1. Firstly, create a matrix to store your solution. It should contain all zeros and should be of the same size as the maze matrix.

2. Make a recursive call with the position of the rat in the matrix: initial maze matrix, solution matrix

3. If the position provided is invalid, return from the function.

4. Otherwise, mark the position as 1 in the solution matrix.

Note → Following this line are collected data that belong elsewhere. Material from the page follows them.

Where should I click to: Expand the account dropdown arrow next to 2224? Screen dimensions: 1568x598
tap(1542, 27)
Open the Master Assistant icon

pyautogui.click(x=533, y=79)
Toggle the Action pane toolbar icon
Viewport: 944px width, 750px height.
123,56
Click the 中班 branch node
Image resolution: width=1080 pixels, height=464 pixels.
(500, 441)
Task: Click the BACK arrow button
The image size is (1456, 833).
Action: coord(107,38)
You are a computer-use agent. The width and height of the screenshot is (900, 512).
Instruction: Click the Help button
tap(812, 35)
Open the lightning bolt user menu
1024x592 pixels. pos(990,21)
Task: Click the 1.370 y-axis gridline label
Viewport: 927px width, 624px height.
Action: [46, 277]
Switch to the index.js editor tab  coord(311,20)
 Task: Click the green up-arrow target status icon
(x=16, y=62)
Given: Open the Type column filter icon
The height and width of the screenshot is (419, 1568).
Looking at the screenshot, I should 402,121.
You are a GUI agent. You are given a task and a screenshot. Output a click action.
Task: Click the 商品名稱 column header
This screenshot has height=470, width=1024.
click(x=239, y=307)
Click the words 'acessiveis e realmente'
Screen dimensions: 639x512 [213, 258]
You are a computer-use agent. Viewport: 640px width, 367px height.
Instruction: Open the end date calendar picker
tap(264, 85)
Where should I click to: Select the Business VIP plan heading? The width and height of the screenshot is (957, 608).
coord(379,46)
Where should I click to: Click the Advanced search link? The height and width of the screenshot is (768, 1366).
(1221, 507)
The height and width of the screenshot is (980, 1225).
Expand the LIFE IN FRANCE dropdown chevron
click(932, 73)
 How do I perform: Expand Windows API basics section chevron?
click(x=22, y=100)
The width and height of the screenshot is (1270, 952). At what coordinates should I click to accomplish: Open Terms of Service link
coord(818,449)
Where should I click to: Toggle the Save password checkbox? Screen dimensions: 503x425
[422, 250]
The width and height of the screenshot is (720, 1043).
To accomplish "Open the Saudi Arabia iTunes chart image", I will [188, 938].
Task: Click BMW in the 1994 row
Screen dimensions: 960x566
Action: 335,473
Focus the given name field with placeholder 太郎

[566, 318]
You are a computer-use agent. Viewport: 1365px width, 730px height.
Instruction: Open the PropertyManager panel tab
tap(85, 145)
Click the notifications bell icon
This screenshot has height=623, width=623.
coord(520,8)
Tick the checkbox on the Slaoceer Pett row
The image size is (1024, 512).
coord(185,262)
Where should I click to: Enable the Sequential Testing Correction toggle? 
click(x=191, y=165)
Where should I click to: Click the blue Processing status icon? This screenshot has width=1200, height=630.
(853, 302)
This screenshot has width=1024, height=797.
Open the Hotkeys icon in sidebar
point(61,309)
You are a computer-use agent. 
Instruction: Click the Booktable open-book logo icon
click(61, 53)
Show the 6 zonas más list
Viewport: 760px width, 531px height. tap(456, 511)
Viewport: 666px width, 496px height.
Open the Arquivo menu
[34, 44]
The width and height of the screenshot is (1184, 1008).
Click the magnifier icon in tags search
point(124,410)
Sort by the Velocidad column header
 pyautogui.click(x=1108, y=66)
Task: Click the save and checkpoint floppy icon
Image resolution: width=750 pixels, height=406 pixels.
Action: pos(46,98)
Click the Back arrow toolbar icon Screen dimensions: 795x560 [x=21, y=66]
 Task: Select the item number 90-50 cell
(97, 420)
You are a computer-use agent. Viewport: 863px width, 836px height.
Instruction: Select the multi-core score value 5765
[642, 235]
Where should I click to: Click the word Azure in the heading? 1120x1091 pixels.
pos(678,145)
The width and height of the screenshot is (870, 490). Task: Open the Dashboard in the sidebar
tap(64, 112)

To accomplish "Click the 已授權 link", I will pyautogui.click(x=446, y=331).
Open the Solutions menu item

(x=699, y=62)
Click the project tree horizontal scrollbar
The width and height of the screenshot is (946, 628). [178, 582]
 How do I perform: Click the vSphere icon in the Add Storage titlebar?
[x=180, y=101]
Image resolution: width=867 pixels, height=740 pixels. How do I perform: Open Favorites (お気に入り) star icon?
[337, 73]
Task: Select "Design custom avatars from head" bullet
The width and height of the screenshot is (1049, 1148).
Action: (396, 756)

5. Recursively call for position (i+1, j), (i, j+1), (i-1, j), and (i, j-1).


C++ Implementation:

/* C/C++ program to solve Rat in a Maze problem using 
   backtracking */
#include<stdio.h> 
  
// Maze size 
#define N 4  
  
bool solveMazeUtil(int maze[N][N], int x, int y, int sol[N][N]); 
  
/* A utility function to print solution matrix sol[N][N] */
void printSolution(int sol[N][N]) 
{ 
    for (int i = 0; i < N; i++) 
    { 
        for (int j = 0; j < N; j++) 
            printf(" %d ", sol[i][j]); 
        printf(""); 
    } 
} 
  
/* A utility function to check if x,y is valid index for N*N maze */
bool isSafe(int maze[N][N], int x, int y) 
{ 
    // if (x,y outside maze) return false 
    if(x >= 0 && x < N && y >= 0 && y < N && maze[x][y] == 1) 
        return true; 
  
    return false; 
} 
  

bool solveMaze(int maze[N][N]) 
{ 
    int sol[N][N] = { {0, 0, 0, 0}, 
        {0, 0, 0, 0}, 
        {0, 0, 0, 0}, 
        {0, 0, 0, 0} 
    }; 
  
    if(solveMazeUtil(maze, 0, 0, sol) == false) 
    { 
        printf("Solution doesn't exist"); 
        return false; 
    } 
  
    printSolution(sol); 
    return true; 
} 
  

bool solveMazeUtil(int maze[N][N], int x, int y, int sol[N][N]) 
{ 
    // if (x,y is goal) return true 
    if(x == N-1 && y == N-1) 
    { 
        sol[x][y] = 1; 
        return true; 
    } 
  
    // Check if maze[x][y] is valid 
    if(isSafe(maze, x, y) == true) 
    { 
        // mark x,y as part of solution path 
        sol[x][y] = 1; 
  
        /* Move forward in x direction */
        if (solveMazeUtil(maze, x+1, y, sol) == true) 
            return true; 
  
        /* If moving in x direction doesn't give solution then 
           Move down in y direction  */
        if (solveMazeUtil(maze, x, y+1, sol) == true) 
            return true; 
  
        /* If none of the above movements work then BACKTRACK:  
            unmark x,y as part of solution path */
        sol[x][y] = 0; 
        return false; 
    }    
  
    return false; 
} 
  
// driver program to test above function 
int main() 
{ 
    int maze[N][N]  =  { {1, 0, 0, 0}, 
        {1, 1, 0, 1}, 
        {0, 1, 0, 0}, 
        {1, 1, 1, 1} 
    }; 
  
    solveMaze(maze); 
    return 0; 
} 



Python Implementation:

def valid_path(maze, i, j, m, n):
    if i == m or j == n:
        return False
    if maze[i][j] == 1:
        return False
    return True

def rat_maze(maze, i, j, m, n, arr):
    if arr[-1][-1] == 1:
        return True
    if valid_path(maze, i, j, m, n):
        arr[i][j] = 1
        if rat_maze(maze, i + 1, j, m, n, arr):
            return True
        if rat_maze(maze, i, j + 1, m, n, arr):
            return True
        arr[i][j] = 0
    return False

maze = [[0, 1, 0, 1, 1],
        [0, 0, 0, 0, 0],
        [1, 0, 1, 0, 1],
        [0, 0, 1, 0, 0],
        [1, 0, 0, 1, 0]]
arr = [[0 for i in range(len(maze[0]))] for j in range(len(maze))]
rat_maze(maze, 0, 0, len(maze), len(maze[0]), arr)
for i in arr:
    print(i)


Time-Complexity: O(2^(n^2)). The recursion can run upper-bound 2^(n^2) times.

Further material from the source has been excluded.